_Available records_

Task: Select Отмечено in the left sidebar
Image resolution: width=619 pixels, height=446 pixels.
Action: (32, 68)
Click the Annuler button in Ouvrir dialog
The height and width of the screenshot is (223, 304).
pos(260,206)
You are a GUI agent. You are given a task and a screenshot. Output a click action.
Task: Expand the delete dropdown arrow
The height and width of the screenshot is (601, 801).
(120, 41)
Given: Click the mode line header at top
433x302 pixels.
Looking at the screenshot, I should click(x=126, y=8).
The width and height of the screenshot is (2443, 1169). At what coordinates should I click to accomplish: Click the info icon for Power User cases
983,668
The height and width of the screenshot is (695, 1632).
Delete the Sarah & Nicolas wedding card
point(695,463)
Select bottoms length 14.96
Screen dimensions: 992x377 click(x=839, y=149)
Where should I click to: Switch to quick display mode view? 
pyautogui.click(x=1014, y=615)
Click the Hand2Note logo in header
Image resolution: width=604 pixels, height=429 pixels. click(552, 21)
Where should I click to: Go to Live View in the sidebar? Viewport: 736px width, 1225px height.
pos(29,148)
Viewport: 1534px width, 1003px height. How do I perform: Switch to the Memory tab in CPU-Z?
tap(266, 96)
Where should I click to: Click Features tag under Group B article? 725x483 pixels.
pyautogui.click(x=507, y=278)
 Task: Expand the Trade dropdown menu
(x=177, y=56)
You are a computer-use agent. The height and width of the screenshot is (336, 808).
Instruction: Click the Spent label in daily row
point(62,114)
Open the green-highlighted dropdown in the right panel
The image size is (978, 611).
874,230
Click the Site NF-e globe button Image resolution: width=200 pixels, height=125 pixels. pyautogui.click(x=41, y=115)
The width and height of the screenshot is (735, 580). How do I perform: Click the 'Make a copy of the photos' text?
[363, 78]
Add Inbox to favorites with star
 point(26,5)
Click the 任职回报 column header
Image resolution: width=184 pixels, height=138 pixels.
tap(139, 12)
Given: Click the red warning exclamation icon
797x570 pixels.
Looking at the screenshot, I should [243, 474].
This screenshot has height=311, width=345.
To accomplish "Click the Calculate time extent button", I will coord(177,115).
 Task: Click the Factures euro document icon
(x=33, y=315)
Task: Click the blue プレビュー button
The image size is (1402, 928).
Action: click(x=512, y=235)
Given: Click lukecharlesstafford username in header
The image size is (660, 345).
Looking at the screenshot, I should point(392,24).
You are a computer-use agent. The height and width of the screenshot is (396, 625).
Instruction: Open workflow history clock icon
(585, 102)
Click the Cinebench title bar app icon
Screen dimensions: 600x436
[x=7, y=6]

_Prompt_
Look through the entries above; find each line with the word "computer" and copy it.

_Final answer_
You are a computer-use agent. The height and width of the screenshot is (336, 808).
You are a computer-use agent. The height and width of the screenshot is (396, 625).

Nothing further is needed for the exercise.